Most people know children learn many skills simply by watching people. Without explicit instructions, youngsters know to do things like press a button to operate the television and twist a knob to open a door. Now researchers have taken this further, finding that children as young as 2 intuitively use mathematical concepts such as probability to help make sense of the world.
In a study led by UW researchers, toddlers could tell the difference between two different ways an experimenter played a game, with one strategy being more successful than the other. When it was their turn, the children could use the more successful strategy that they observed to increase their odds of winning.
“In the real world, there are multitudes of possible ways to solve a problem, but how do we learn how to find the best solution?” says lead author Anna Waismeyer, a postdoctoral researcher at UW’s Institute for Learning and Brain Sciences.

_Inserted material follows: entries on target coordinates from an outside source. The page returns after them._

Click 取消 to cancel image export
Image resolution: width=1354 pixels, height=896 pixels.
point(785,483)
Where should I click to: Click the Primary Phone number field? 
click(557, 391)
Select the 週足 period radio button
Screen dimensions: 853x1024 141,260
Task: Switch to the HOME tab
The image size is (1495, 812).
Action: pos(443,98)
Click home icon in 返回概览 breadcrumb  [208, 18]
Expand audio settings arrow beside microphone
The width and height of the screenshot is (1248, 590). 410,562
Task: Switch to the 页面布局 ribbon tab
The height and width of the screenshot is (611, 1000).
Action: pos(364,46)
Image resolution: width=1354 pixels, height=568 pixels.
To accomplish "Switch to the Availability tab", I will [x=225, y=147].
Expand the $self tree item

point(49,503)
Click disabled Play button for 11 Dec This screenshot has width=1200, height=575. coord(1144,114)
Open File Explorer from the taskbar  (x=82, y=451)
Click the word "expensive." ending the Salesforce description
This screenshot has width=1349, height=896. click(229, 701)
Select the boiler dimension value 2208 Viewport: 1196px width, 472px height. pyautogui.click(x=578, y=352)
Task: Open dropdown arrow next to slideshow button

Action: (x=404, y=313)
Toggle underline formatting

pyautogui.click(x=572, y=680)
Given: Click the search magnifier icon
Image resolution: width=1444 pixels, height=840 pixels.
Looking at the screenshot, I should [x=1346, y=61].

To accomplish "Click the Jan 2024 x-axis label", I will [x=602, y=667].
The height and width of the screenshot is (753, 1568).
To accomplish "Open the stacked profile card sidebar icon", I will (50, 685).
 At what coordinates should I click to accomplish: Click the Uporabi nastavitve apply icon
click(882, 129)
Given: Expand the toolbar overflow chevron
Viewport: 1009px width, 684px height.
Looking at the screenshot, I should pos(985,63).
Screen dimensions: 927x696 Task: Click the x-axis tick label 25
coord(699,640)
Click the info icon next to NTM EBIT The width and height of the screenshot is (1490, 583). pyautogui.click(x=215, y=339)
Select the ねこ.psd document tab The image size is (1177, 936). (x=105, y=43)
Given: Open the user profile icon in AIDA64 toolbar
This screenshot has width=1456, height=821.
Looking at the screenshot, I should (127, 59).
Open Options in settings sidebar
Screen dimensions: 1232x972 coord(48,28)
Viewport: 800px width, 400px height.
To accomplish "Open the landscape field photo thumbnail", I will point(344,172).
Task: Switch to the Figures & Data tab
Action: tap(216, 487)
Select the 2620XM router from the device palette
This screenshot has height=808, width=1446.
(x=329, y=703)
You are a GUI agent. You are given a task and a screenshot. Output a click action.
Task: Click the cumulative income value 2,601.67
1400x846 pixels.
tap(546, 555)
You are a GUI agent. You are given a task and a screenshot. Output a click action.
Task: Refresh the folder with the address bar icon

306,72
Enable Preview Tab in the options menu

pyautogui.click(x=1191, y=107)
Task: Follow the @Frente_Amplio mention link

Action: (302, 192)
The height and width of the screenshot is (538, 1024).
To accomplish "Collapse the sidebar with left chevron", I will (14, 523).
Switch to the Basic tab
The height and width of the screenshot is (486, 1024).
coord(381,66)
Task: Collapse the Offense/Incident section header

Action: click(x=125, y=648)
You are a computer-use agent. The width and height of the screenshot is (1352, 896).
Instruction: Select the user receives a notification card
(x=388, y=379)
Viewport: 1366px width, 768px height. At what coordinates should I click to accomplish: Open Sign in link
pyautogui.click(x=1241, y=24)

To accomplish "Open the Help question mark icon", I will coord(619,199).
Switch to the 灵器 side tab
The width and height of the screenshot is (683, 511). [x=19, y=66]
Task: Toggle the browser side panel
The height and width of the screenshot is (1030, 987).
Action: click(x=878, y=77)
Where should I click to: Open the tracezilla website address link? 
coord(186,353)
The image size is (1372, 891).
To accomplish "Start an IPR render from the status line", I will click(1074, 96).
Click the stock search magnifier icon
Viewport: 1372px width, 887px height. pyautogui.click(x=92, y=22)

This intuitive grasp of a cause-and-effect scenario shows that toddlers don’t need to go through trial and error to learn. The researchers hope that educators can use the findings to develop science, technology, engineering and math curriculum that take advantage of children’s ability to learn through observation.
“The current way of teaching probabilities relies on fractions and decimals, and many children struggle to understand these concepts when they are introduced in grade school,” Waismeyer says. “Maybe it would be easier if we introduced these mathematical principles earlier and had our teaching mesh with or build on the intuitive ways that children think.”